What hosts am I connecting over TCP to?
# ./tcpconnect PID COMM IP SADDR DADDR DPORT 1479 telnet 4 127.0.0.1 127.0.0.1 23 1469 curl 4 10.201.219.236 220.127.116.11 80 1469 curl 4 10.201.219.236 18.104.22.168 80 11072 ssh 6 ...fe8203ac ...fe82abcd 22
And where am I accepting TCP connections from?
# ./tcpaccept PID COMM IP RADDR LADDR LPORT 907 sshd 4 192.168.56.1 192.168.56.102 22 907 sshd 4 127.0.0.1 127.0.0.1 22 5389 perl 6 ...fec0ae21 ...fec0ae21 7001
Are these tools wrappers to tcpdump? Hell no! I don't want to trace every packet and then filter on SYNs if I don't have to, and I don't. I can just trace the kernel functions doing a TCP socket connect and accept, which are (relative to all packets) less frequent, and so cost lower overhead.
These are two tools I've published in the bcc collection of tools. I wrote about the bcc front end and its eBPF back end previously: in short, eBPF is a new mainline Linux kernel technology that can provide advanced tracing capabilities, and bcc is a python front end to make eBPF easier to use. These tools are pretty new, and rely on Linux 4.1 features.

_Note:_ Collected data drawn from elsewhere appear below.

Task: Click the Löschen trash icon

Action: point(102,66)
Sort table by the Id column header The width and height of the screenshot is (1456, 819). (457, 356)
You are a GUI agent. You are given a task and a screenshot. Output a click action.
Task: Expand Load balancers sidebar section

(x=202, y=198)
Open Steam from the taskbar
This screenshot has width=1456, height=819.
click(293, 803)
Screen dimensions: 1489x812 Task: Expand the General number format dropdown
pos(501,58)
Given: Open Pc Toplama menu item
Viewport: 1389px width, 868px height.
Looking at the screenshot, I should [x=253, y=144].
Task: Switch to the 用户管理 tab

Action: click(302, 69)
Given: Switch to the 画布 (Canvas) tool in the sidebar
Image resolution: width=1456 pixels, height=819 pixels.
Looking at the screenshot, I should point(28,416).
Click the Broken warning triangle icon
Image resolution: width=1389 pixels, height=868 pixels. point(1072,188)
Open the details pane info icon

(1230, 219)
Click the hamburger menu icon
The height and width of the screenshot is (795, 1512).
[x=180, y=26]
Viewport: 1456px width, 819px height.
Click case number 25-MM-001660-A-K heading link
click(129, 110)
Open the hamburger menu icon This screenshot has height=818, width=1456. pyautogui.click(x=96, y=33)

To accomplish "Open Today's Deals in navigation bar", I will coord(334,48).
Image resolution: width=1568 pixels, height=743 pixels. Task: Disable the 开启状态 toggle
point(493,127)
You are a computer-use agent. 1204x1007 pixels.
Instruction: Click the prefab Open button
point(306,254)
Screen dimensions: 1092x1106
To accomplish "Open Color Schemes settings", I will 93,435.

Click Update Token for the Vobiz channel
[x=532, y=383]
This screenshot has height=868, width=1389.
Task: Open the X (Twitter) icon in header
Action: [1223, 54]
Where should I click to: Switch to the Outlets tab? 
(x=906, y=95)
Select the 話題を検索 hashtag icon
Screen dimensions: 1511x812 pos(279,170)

I first created similar tools using DTrace on Solaris systems at the socket layer (soconnect.d and soaccept.d), and then later using the stable TCP DTrace provider I developed, where they effectively became one-liners. We aren't there yet with bcc/eBPF, but end users can use these tools in the meantime, which come with man pages, examples, and have conventional interfaces with USAGE messages:
# ./tcpconnect -h usage: tcpconnect [-h] [-t] [-p PID] Trace TCP connects optional arguments: -h, --help show this help message and exit -t, --timestamp include timestamp on output -p PID, --pid PID trace this PID only examples: ./tcpconnect # trace all TCP connect()s ./tcpconnect -t # include timestamps ./tcpconnect -p 181 # only trace PID 181
I previously published a TCP retransmits tool that used ftrace (older built-in Linux tracer) and without kernel debuginfo (an onerous requirement), so that it worked easily on many Linux systems, including our current production ones at Netflix. That tool is in my perf-tools collection. More complicated TCP tools in this fashion are possible, but it gets quite challenging and brittle: tools that are tied to platforms and register usage. I write them as needed to solve problems, but I'm reluctant to share them due to their brittleness.
These bcc tools still have caveats, discussed in the man page (primarily that dynamic tracing is still an unstable interface, and tools may need maintenance between kernel versions), but it's easier to write something that's relatively more stable. I'm looking forward to writing and sharing more TCP (and UDP) tools in the future, and to be on Linux 4.1+ systems that can run these tools. Lots more to do and understand!